La apertura extrema del abanico de las desigualdades ha magnificado en el proscenio social la nueva y arrolladora clase de los opulentos. Siempre han existido. Pero esa representación de la avaricia nunca se ha expresado con la grosera demostración de materialismo que ostenta hoy.
Los opulentos, para realzar su oropel, necesitan de urgencia la exageración de indigencia en sus opuestos: los miserables. De este modo, el contraste coge la verdadera tonalidad del agravio. La opulencia se tiene que visualizar con el abuso descarnado del uso de los dineros.
En cada lugar nunca ha faltado el tonto y el rico del pueblo. Antes, uno era el simplón; el otro, el cacique. Extremos que ha ensanchado el huracán de posesiones y carencias a la vista, de lleno, ambas, en la parcela de la inmoralidad.

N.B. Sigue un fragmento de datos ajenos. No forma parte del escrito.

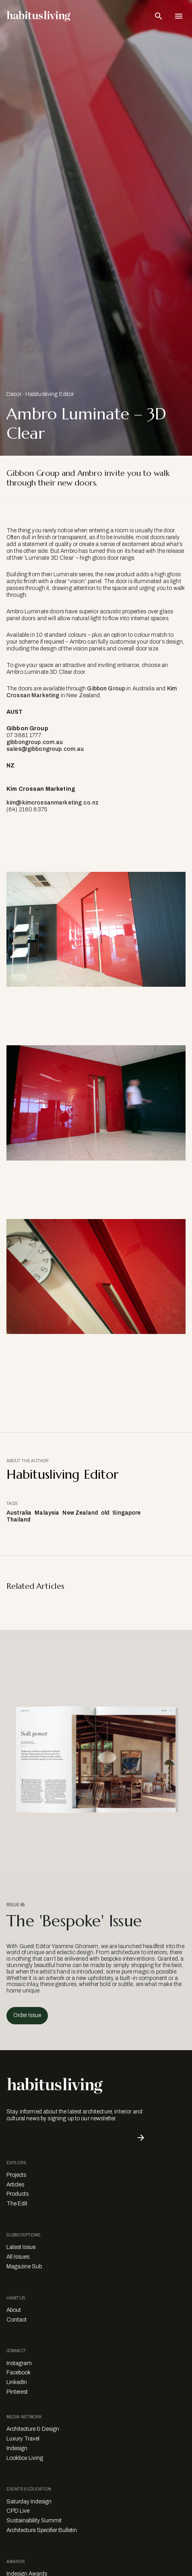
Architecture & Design (32, 2429)
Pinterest (17, 2392)
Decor (13, 394)
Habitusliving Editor (49, 394)
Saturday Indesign (29, 2502)
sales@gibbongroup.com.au (45, 749)
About (13, 2310)
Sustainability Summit (34, 2521)
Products (17, 2194)
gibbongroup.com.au (34, 742)
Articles (15, 2185)
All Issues (17, 2257)
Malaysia (47, 1513)
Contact (16, 2320)
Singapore (126, 1513)
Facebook (18, 2373)
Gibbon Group (106, 689)
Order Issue (27, 2015)
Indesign (16, 2448)
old (105, 1513)
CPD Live (17, 2511)
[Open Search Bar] (158, 16)
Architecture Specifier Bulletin (41, 2530)
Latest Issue (20, 2247)
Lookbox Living (24, 2458)
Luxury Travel (22, 2439)
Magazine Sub (24, 2266)
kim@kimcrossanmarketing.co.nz (52, 803)
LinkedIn (16, 2382)
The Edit (16, 2204)
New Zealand (80, 1513)
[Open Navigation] (179, 16)
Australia (18, 1513)
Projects (16, 2175)
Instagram (19, 2363)
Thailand (18, 1520)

El presente conjuga la dualidad moderna con el triunfador en el nuevo rol del excelso adinerado, y con el perdedor, que es pobre por eso, por tonto, porque está en la obligación de saber que el sistema es generoso en la igualdad de oportunidades para llenar la buchaca.
El opulento ha desplazado al millonario o antiguo oligarca a una escala social de clase media-alta. Según la creencia convencional, en el club de los ricos se ingresaba con la acumulación de un millón en la faltriquera de los ahorros. Por mi experiencia, no parece tarea fácil, porque estoy muy lejos de la cifra en la hucha particular. Pero inflaciones galopantes y corrupciones o pelotazos a la orden del día, han masificado el antaño selecto y discreto club de los pudientes. El arquetipo de clases medias esbozadas en buenos sueldos profesionales resulta una abstracción de desclasados.
El dios dinero ha arrumbado a los ricos y encumbrado a los opulentos. Aquéllos son normalidad; éstos, exclusividad. El paso adelante se consigue con la extralimitación de las posesiones indignantes. No hay opulencia sin yate o avión privado o mansiones al estilo Xanadú, con el toque de horterada necesario para autentificar que los inmensos caudales no dan siempre para adquirir el buen gusto y finura estéticos.
El opulento es un fijo de las listas de milmillonarios que prosperan sin freno, para restregar por las narices a los mortales, fortunas individuales que rozan ya el patrimonio nacional y colectivo de un PIB de país en desarrollo. Logros en otros campos como la ciencia o la cultura están condenados al anonimato Pésimos tiempos para el valor intangible de las cosas.